- _READING TEXT_:
++++

Tuesday, June 12, 2007

The Problem of Why

Mom and I were talking before church on Sunday morning about the cancer. She said she finds herself asking why...why did it take so long to diagnose; why didn't they begin radiation immediately; why did she break her leg. She isn't angry; she's really quite amazing in her grace under the circumstances. I was asking why too. Why my Mom. Why in her body. Why now.

Asking why is what we do when we lose our perceived control of our lives. We think if we can come up with an answer to our why, we may bring reason to our vulnerability and reclaim our stability.

I think the problem of why is that in asking it, we expect to find a concrete result. I am brunette because...I am female because...I have cancer - because. We know Mom probably has cancer because she had scar tissue in her lung that provided a place for it to grow. That's the scientific answer. But there are unanswerable questions too, questions we ask God or we ask ourselves because we don't want to question God. Why my Mom. There is no concrete answer to Rose + Cancer = X.

++++

- _ACTIVITY LIST_:
a - How would you translate this sentence from the blog post about the problem of why into Spanish: "Asking why is what we do when we lose our perceived control of our lives."
b - According to the blog post about the problem of why, what is the probable reason Mom has cancer?
The listing has no role in this work.

- _DATA SECTION_:
++++

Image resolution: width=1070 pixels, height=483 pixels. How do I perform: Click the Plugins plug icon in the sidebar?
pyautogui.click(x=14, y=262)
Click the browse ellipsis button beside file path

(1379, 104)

++++

- _ANSWERS FOR THIS EXERCISE_:
a - Preguntar por qué es lo que hacemos cuando perdemos el control percibido sobre nuestras vidas.

b - She had scar tissue in her lung that provided a place for the cancer to grow.